▶ ENTRIES SHOWN
══════
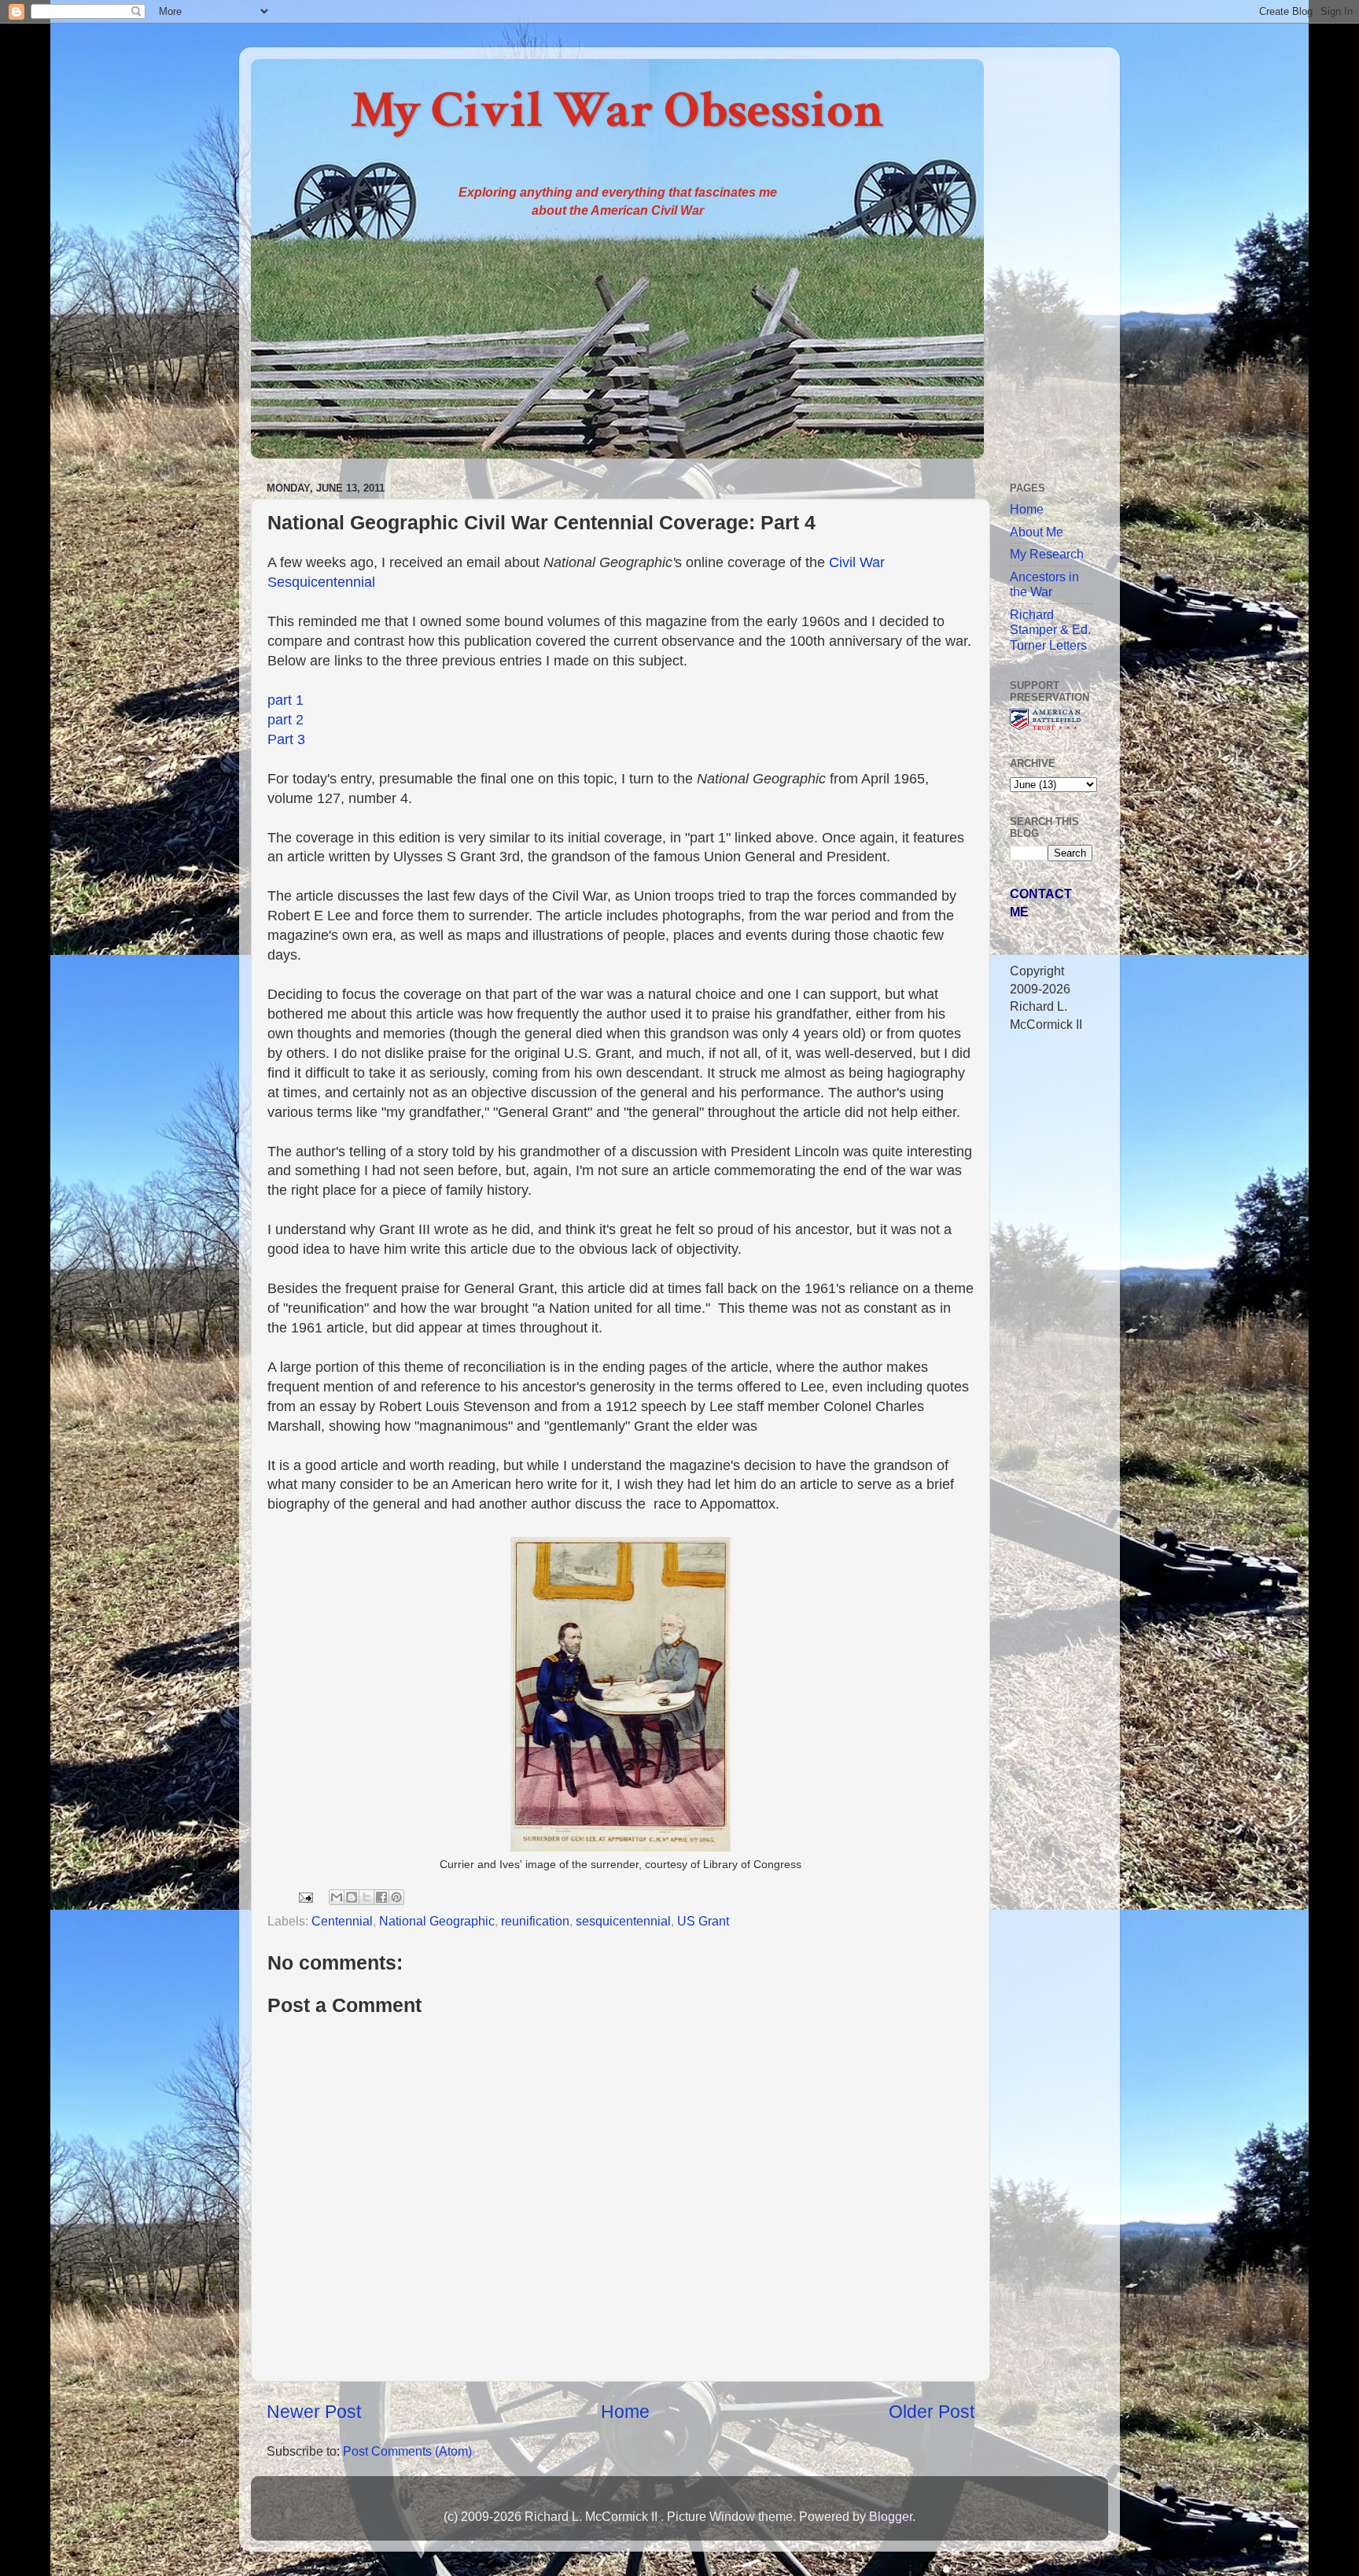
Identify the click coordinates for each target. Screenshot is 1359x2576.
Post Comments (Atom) (407, 2451)
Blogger (890, 2516)
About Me (1036, 532)
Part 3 (286, 739)
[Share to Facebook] (381, 1897)
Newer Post (314, 2411)
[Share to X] (366, 1897)
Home (625, 2411)
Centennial (342, 1921)
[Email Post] (304, 1896)
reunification (535, 1921)
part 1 (285, 700)
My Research (1047, 554)
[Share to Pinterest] (396, 1897)
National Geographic (437, 1921)
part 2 (285, 720)
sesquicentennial (623, 1921)
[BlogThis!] (351, 1897)
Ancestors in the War (1044, 584)
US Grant (703, 1921)
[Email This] (336, 1897)
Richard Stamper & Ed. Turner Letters (1050, 629)
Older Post (931, 2411)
══════
▶ TASK OBJECTIVE
When a line above contains the string "Post", copy that line.

▶ RESULT OF THIS TASK
Post Comments (Atom) (407, 2451)
Newer Post (314, 2411)
[Email Post] (304, 1896)
Older Post (931, 2411)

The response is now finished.